When seeking answers to health-related questions, it’s essential to exercise caution, especially when using AI platforms like ChatGPT. Researchers from Montreal’s Centre hospitalier universitaire Sainte-Justine (CHU Sainte-Justine) and the Montreal Children’s Hospital conducted a study that underscores the need for vigilance. They engaged ChatGPT in responding to 20 medical inquiries and found that the AI’s answers were often of dubious quality, containing factual errors and fabricated references.
Challenges in AI-generated medical information
Dr. Jocelyn Gravel, the lead author of the study and an emergency physician at CHU Sainte-Justine, emphasized the alarming nature of these findings, particularly in relation to the trustworthiness of scientific communication. He expressed concern about the potential impact of incorrect medical information provided by AI platforms like ChatGPT. Dr. Gravel noted that users should exercise caution when incorporating AI-generated references into their medical manuscripts.

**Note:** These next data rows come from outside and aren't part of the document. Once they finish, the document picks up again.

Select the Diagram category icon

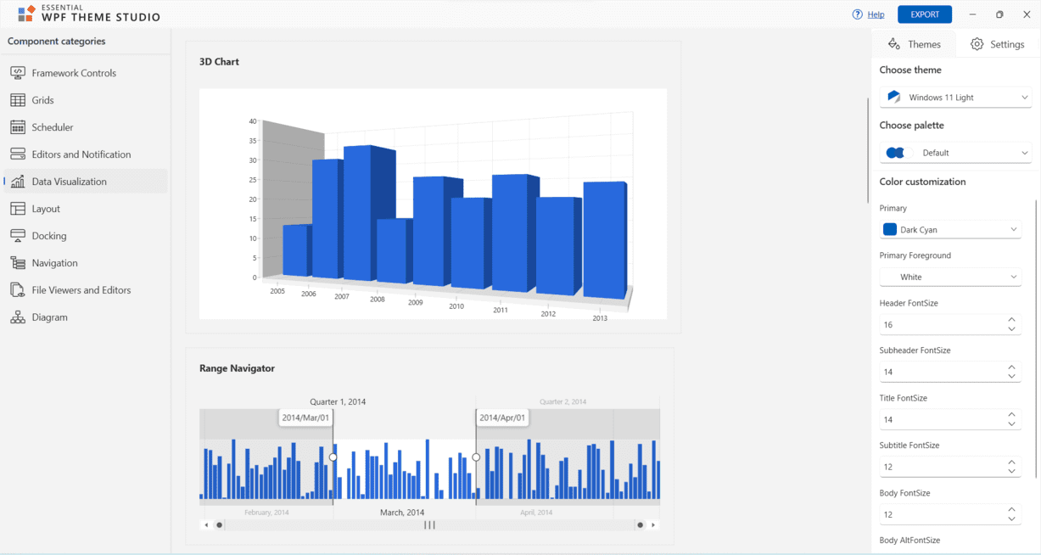[18, 317]
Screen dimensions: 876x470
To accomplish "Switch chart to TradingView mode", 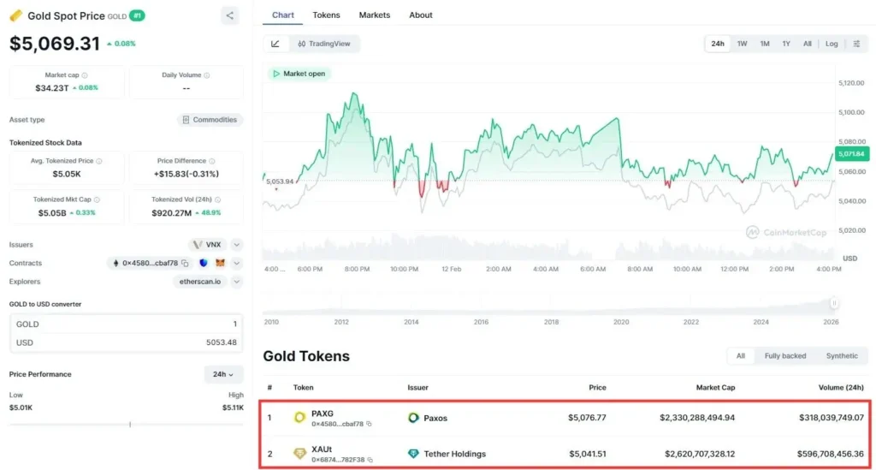I will point(323,44).
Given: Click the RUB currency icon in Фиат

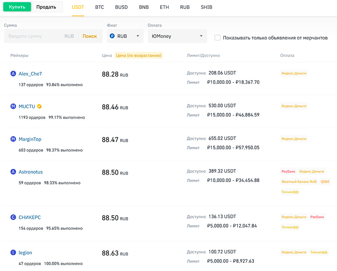Looking at the screenshot, I should tap(112, 36).
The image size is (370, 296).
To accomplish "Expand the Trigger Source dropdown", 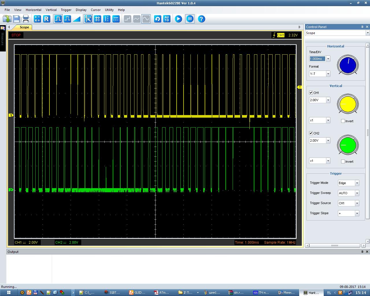I will [357, 203].
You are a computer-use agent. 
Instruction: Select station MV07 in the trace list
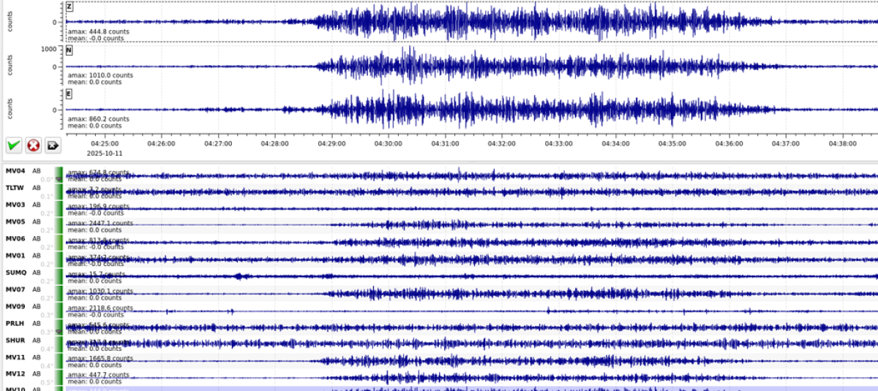tap(15, 289)
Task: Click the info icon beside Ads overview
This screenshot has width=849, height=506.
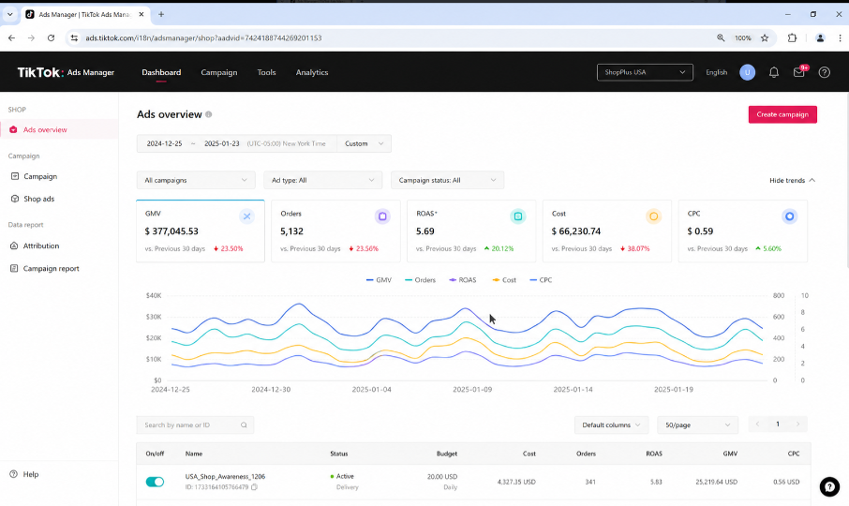Action: click(x=208, y=114)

Researchers’ approach and findings
For this groundbreaking study, researchers sought to evaluate the quality and accuracy of references provided by ChatGPT. They derived their questions from existing medical studies and then asked the AI model to substantiate its responses with relevant references. The researchers, then, had the answers assessed by the original authors of the source articles from which the questions originated. Seventeen authors participated in this assessment, rating the responses for their quality and accuracy.
The results were concerning. The responses received from ChatGPT were rated as having questionable quality, with a median score of 60%. Additionally, major and minor factual errors were detected. An example included ChatGPT suggesting the administration of an anti-inflammatory drug via injection instead of ingestion. Another significant error was the AI’s tenfold exaggeration of the global mortality rate linked to Shigella infections.
Invented references and their deceptive nature
An alarming discovery was the prevalence of invented references provided by ChatGPT. A staggering 69% of the references were entirely fabricated, yet they appeared to be authentic at first glance. The fabricated references utilized the names of established authors and reputable organizations such as the U.S. Centers for Disease Control and Prevention or the U.S. Food and Drug Administration. These fictitious references featured titles relevant to the subject matter and even used names of well-known publications or websites. Furthermore, even the genuine references were found to contain errors, adding to the complexity of the issue.
When questioned about the accuracy of its references, ChatGPT’s responses raised concerns. The AI model provided responses that indicated its intention to offer accurate and up-to-date information but also acknowledged the possibility of errors or inaccuracies. This uncertainty in AI-generated information adds to the challenges of relying on such technology for critical matters like health and medical guidance.
The importance of accurate references in Science
Dr. Esli Osmanlliu, an emergency physician at the Montreal Children’s Hospital and a scientist from the Child Health and Human Development Program at the Research Institute of the McGill University Health Centre, emphasized the indispensable role of correct references in scientific research. Accurate references not only reflect a thorough literature review but also enable researchers to integrate their findings into the broader context of previous work. Dr. Osmanlliu highlighted the potential fraudulent implications of creating fake references, indicating that such practices could undermine the integrity of research.
The study’s researchers underscored the potential dangers of relying on AI-generated references for medical information. Clear and seemingly credible references could mask low-quality content, leading researchers and professionals astray. The alluring appearance of reliable sources could lull users into accepting potentially erroneous or misleading information.
In an era where AI holds promise in various domains, including healthcare, this study serves as a stark reminder of its limitations and the importance of critical evaluation, particularly when dealing with matters as crucial as medical information. As technology evolves, users must balance the convenience of AI with the necessity for accurate, verifiable, and trustworthy information.